Although the big GPU makers have announced features like asynchronous shaders and better multi-GPU scaling to help make virtual reality as high-performing as possible, Nvidia is concerned that most PCs won’t be able to run games at respectable frame rates. The launch of commercial virtual reality hardware is just a few short months away, but with a bar as high as a GTX 970 for minimum requirements, Nvidia counsels upgrading.
But of course it does. In the after-Christmas lull few people are buying new hardware and Nvidia wants to drum up some interest, even if there is a grain of truth in its statement. The stats, according to Nvidia, are that 13 million of the 1.3 billion+ PCs in the world will be capable of running high-end experiences on an Oculus Rift CV1 or commercial HTC Vive (via Bloomberg).
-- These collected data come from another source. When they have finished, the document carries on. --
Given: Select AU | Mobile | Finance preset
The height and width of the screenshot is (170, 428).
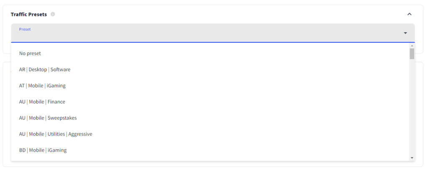Looking at the screenshot, I should [x=210, y=102].
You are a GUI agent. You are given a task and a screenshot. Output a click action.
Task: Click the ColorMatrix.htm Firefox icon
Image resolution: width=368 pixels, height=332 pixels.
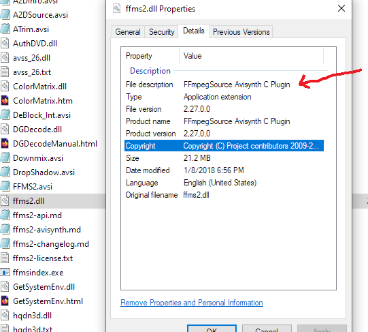point(5,101)
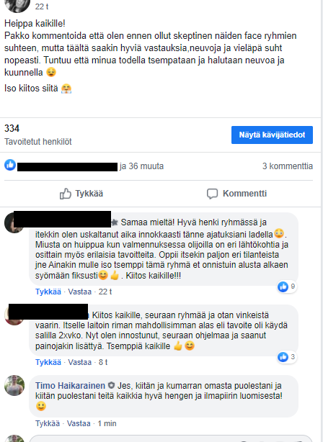Open blue like reaction icon beside 36 muuta

(10, 165)
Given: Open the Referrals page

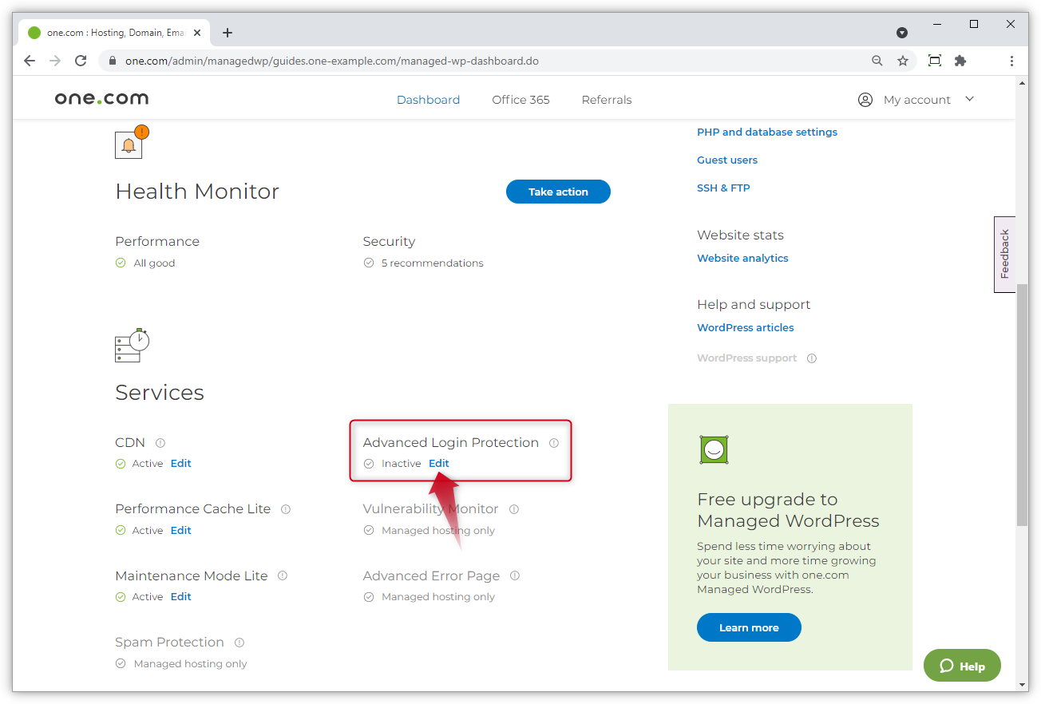Looking at the screenshot, I should [606, 99].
And indeed that’s probably true. With the vast majority of PCs not even using dedicated graphics cards, because they weren’t designed with gaming or 3D rendering in mind, a large majority of systems are not going to be capable. Likewise there are many gaming-oriented machines and notebooks that aren’t designed with AAA titles in mind, so again, these won’t be hitting comfortable frame rates.
But this isn’t something to panic about if you are invested in the idea of a virtual reality future. VR is not going to be the next-generation console of the PC. Unlike Sony, Microsoft, and Nintendo, its pedigree of owners will at the start be in the several hundreds of thousands, not the tens of millions. Adoption will likely be swift, but for the time being, it will be a small niche compared to gaming or even PC gaming as a whole.
And that’s probably a good thing, because as Nvidia says, only those who are keeping an eye on VR and are enthusiast early adopters are going to have the hardware required to run it.
Fortunately that won’t be the case for long though. Rumors of Nvidia and AMD’s next-generation GPUs — Pascal and Polaris — are that they will be many times more powerful per watt than current generation GPUs, offering huge performance with a reduced footprint. On top of that, there are some other chip makers talking about entirely new types of processors, intended just for handling VR.
And that’s not to mention all the software improvements that are coming thick and fast. So don’t worry, within a year or two commercial-quality VR will be peanuts, at least compared to now.